I looked at it, and it looked at me. The rabbit had backed up against the side of the cage. It was almost curled up, very quiet and motionless. We exchanged a sombre glance, and that glance, which I fancied to be of silent despair, cemented a complete identification on my part.

"The hell with it," I said loudly. "I won't kill anything. That rabbit goes free."

A profound emotion made me shiver. My arms trembled as I tried to grab the rabbit by the ears. It moved fast and I missed. I again tried and fumbled once more.
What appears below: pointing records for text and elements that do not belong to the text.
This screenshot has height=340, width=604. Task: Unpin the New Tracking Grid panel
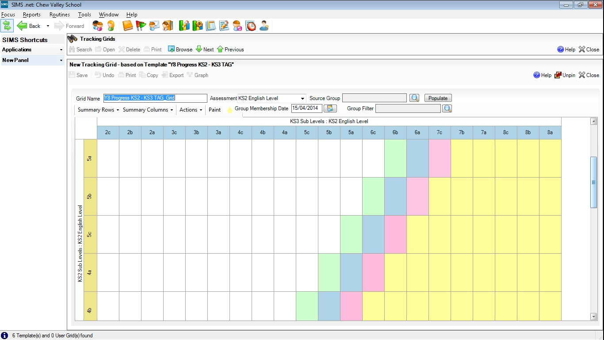pyautogui.click(x=565, y=75)
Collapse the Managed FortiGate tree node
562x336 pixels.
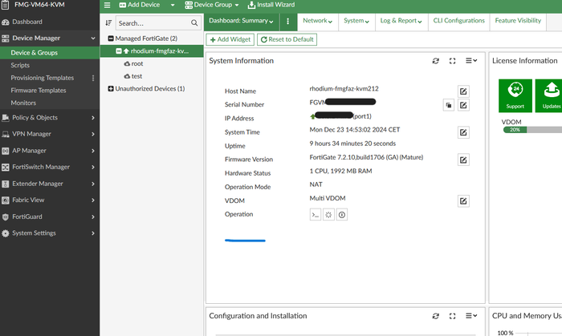click(x=110, y=38)
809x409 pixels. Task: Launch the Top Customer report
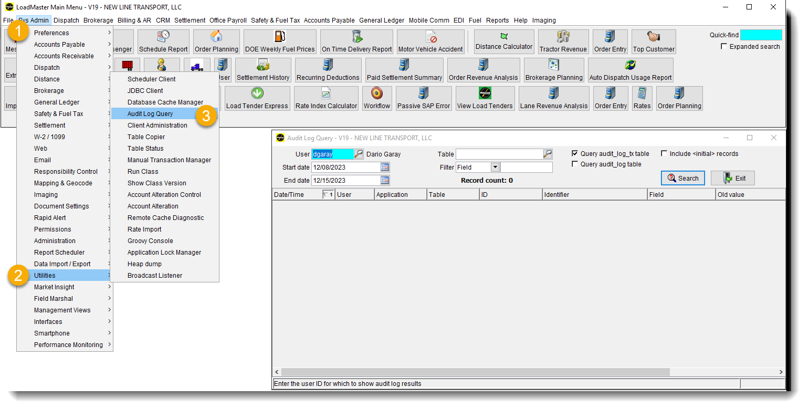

I became desperate. I had the sensation of nausea, and quickly kicked the trap in order to smash it and let the rabbit go free.

The cage was unsuspectedly strong, and did not break as I thought it would. My despair mounted to an unbearable feeling of anguish. Using all my strength, I stamped on the edge of the cage with my right foot. The sticks cracked loudly.

I pulled the rabbit out. I had a moment of relief which was shattered to bits in the next instant. The rabbit hung limp in my hand. It was dead.

I did not know what to do. I became preoccupied with finding out how it had died.

I turned to don Juan. He was staring at me. A feeling of terror sent a chill through my body.

I sat down by some rocks. I had a terrible headache. Don Juan put his hand on my head, and whispered in my ear that I had to skin the rabbit and roast it before the twilight was over.

I felt nauseated.

Don Juan very patiently talked to me as if he were talking to a child. He said that the powers that guided men or animals had led that particular rabbit to me in the same way they will lead me to my own death. He said the rabbit's death had been a gift for me in exactly the same way my own death will be a gift for something else.

I was dizzy. The simple events of that day had crushed me. I tried to think that it was only a rabbit. I could not, however, shake off the uncanny identification I had had with it.

Don Juan said that I needed to eat some of its meat, if only a morsel, in order to validate my finding.

"I can't do that," I protested meekly.

"We are dregs in the hands of those forces," he snapped at me. "So stop your self-importance, and use this gift properly."

I picked up the rabbit. It was warm.

Don Juan leaned over and whispered in my ear, "Your trap was his last battle on earth. I told you he had no more time to roam in this marvellous desert."